Algunos nacionalizaron sus recursos naturales, como Brasil, México y muchos países árabes. Muchos apostaron por la industrialización, que crea clases medias urbanas y reduce la pobreza. Otros incluyeron también reformas sociales para redistribuir la riqueza por medio de mejores salarios, cobrar más impuestos a los más pudientes o facilitar créditos baratos para la creación de capital. Y la mitad construyó naciones en las que cupieran todos, o casi todos, en una sociedad.
Guatemala intentó varios de estos esfuerzos durante el siglo XX, con algunos regímenes democráticos como los unionistas de los 20, los revolucionarios del 44 y la visión de país plasmada en los Acuerdos de Paz del 96; pero también con algunos regímenes militares en los sesentas y setentas que intentaron llevar a cabo políticas sociales o de industrialización a tenor de lo que sucedía en el resto del continente.
Pero Guatemala fracasó en casi todos estos intentos, y la Guatemala de la primera quincena del siglo XXI es un país extremadamente desigual, como pocos en América Latina y el planeta. Es un país en el que el uno por ciento recibe más de un tercio del ingreso nacional, según datos de Naciones Unidas, y en el que la mitad de niños, en su mayoría indígenas, son desnutridos.

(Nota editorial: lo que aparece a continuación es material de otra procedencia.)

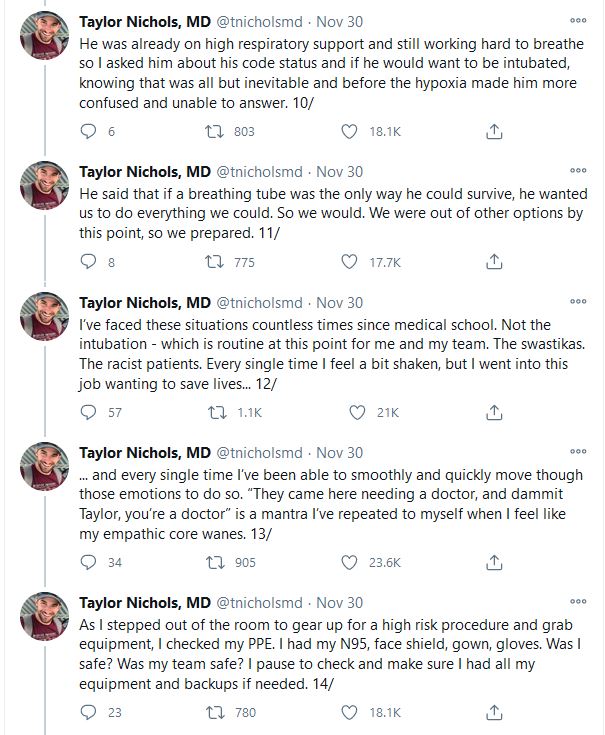The height and width of the screenshot is (735, 605).
Task: Open replies on the tweet with 57 comments
Action: point(89,412)
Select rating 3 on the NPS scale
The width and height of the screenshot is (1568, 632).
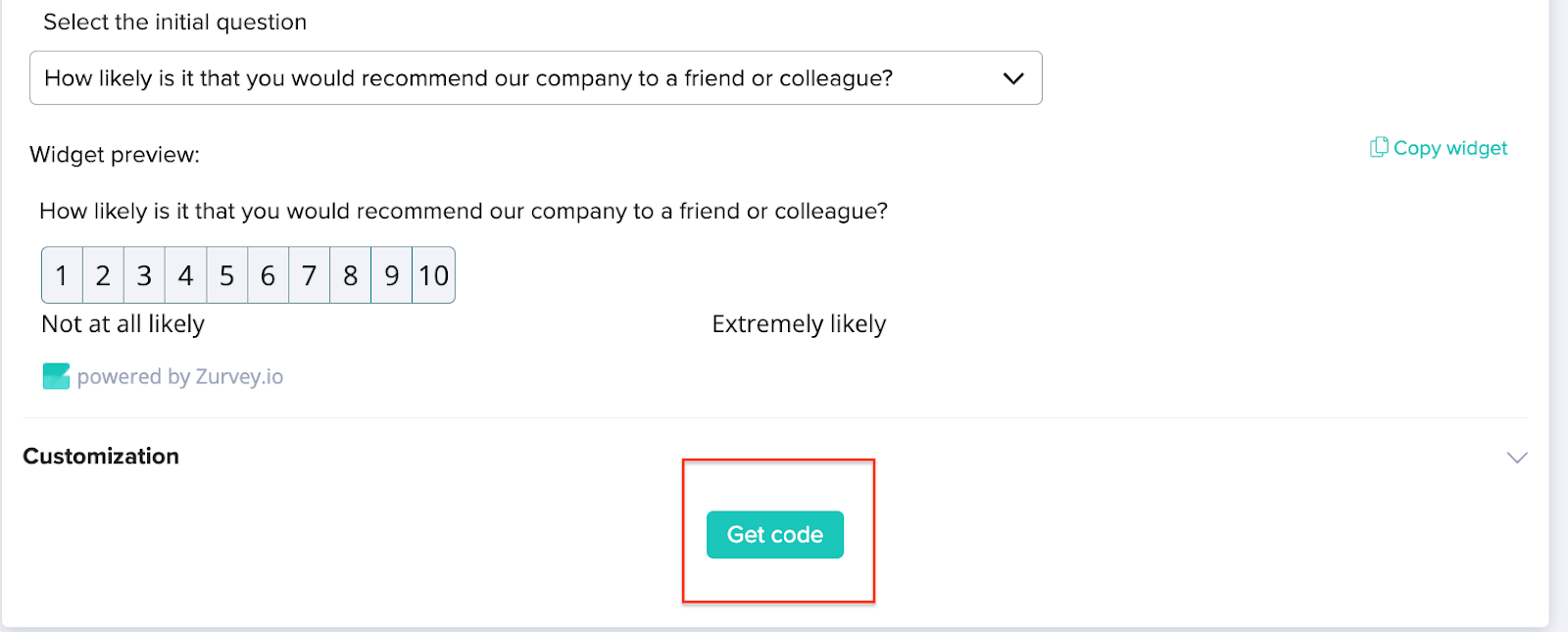[x=144, y=275]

Sólo una tercera parte del país cuenta con seguridad social, lo que implica que el resto de ciudadanos no tienen un trabajo formal ni ninguna red social de solidaridad en el caso de que sufran un accidente o un ataque violento, pierdan un empleo, se enfermen o lleguen a una edad en la que dejan de ser productivos al nivel que pide la sociedad. Esto a pesar de que una buena parte de ellos produce para la economía formal.
El modelo de desarrollo nacional, basado en el campo en la agroexportación y la explotación de las industrias extractivas –minas y petróleo–, excluye de sus beneficios a la población que emplea y al Estado por medio de impuestos realistas que le permitan redistribuir esos beneficios agrícolas o extractivos en una educación, salud y seguridad social decentes, universales. Por no decir el cuidado del medio ambiente, el transporte público, la inversión en cultura o en espacios públicos.

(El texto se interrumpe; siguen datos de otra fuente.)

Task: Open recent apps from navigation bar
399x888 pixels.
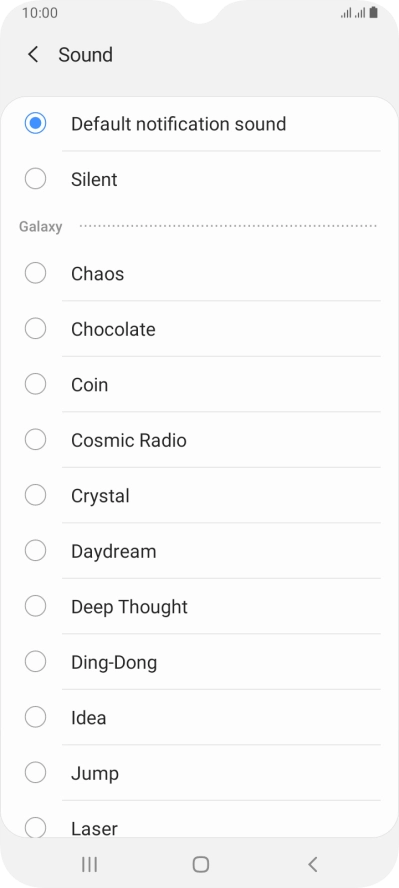Action: (89, 864)
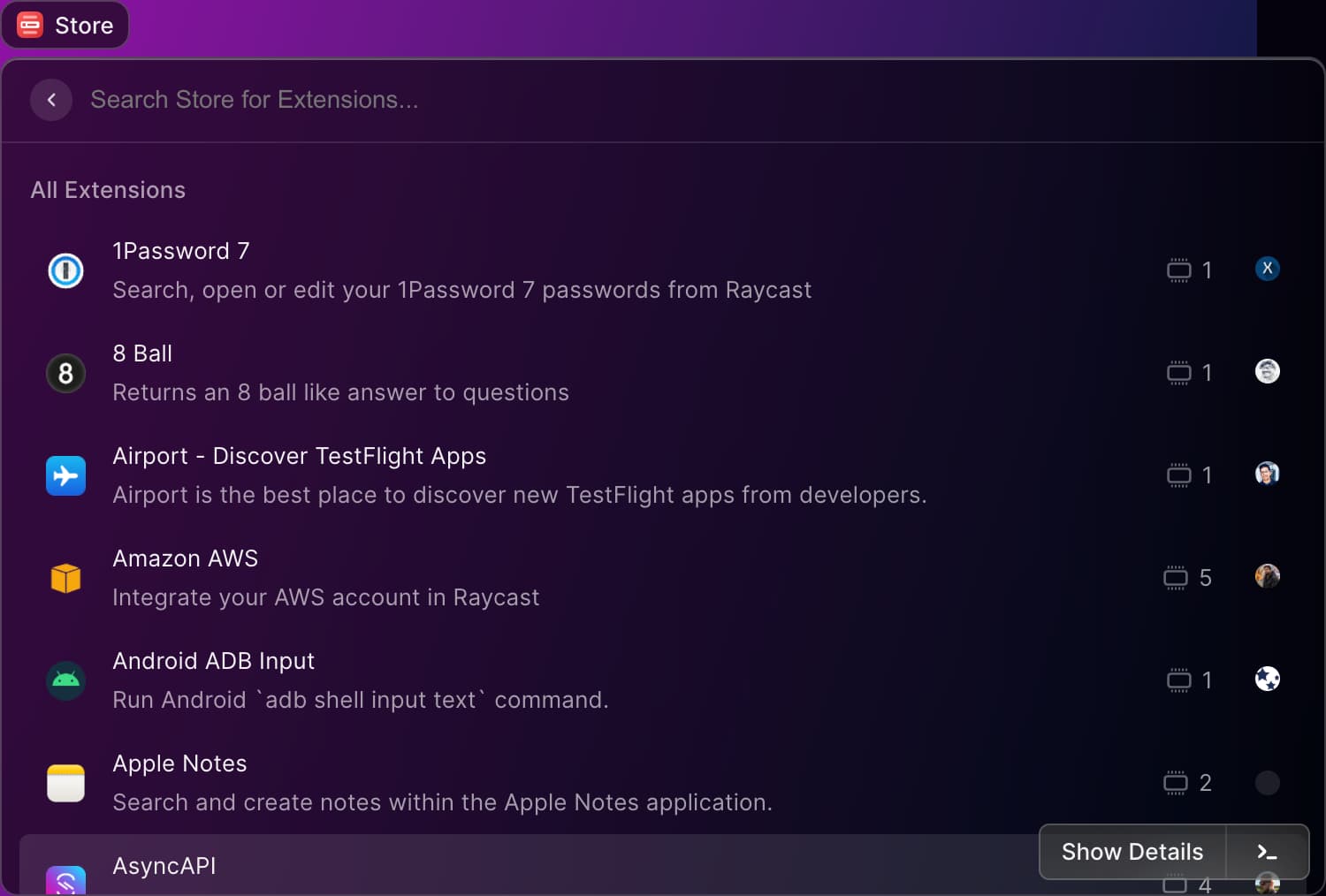Click the 8 Ball author avatar
The image size is (1326, 896).
tap(1267, 371)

Este modelo de desarrollo excluyente, naturalmente, genera un descontento social. Y este modelo de desarrollo, avalado y promovido desde los gobiernos y los empresarios desde 1871 hasta 2013, ha criminalizado a esa protesta social. Y eso polariza al país. Es esta criminalización del disenso social, una criminalización que es violenta en sí, que agudiza las divisiones sociales. En países más democráticos, este descontento social se traduce en debates comunitarios, debates parlamentarios y cambio de las reglas institucionales hacia acuerdos que sean más beneficiosos para los más débiles y para la cosa pública, el Estado.
Este modelo de desarrollo, además, hace que muchos guatemaltecos y guatemaltecas se cansen de la falta de relación entre trabajo y futuro y optan por emigrar, ingresar en la economía informal o, en una minoría, servir de soldados o mandos medios para el crimen organizado o el crimen común. Pero más preocupante que esto es que la debilidad de la sociedad y del Estado atrae al crimen organizado para que considere al país como una fuente inagotable de niños y mujeres para la trata y la explotación sexual.

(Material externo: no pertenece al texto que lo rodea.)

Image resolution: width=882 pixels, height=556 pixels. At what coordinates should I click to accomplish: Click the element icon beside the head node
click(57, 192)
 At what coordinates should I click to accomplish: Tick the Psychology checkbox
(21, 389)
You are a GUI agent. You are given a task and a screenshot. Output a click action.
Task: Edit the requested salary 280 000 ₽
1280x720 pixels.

Este modelo de desarrollo que convirtió al Estado en un botín político y financiero tiene alienada a la sociedad de sus representantes políticos y le ha robado a la política su rol de servicio a la comunidad, de reductor de asimetrías y de cohesión de la sociedad.
Ese es el país –que también tiene una clase media urbana emergente, avances en democracia y en otros indicadores sociales–, que teníamos hasta el 18 de marzo de 2013, un día antes que empezara el juicio por genocidio. Ese es el país que tenía una quincena de asesinatos diarios, robos a mansalva por toda la Ciudad de Guatemala, pobreza y pobreza extrema en un país rico en recursos naturales y en producción; con una escandalosa desigualdad económica, de género y entre culturas; con mucha frustración social e individual.
Guatemala, entonces, no era un país cohesionado, próspero y en paz social antes del 19 de marzo. No es un país que tenga una historia en común –ni siquiera una historia que se enseñe en los libros de texto nacionales–. No es un país que tenga una nación en la que quepamos todos. No es un país justo. Como tampoco es un país que se divida y polarice únicamente por un juicio.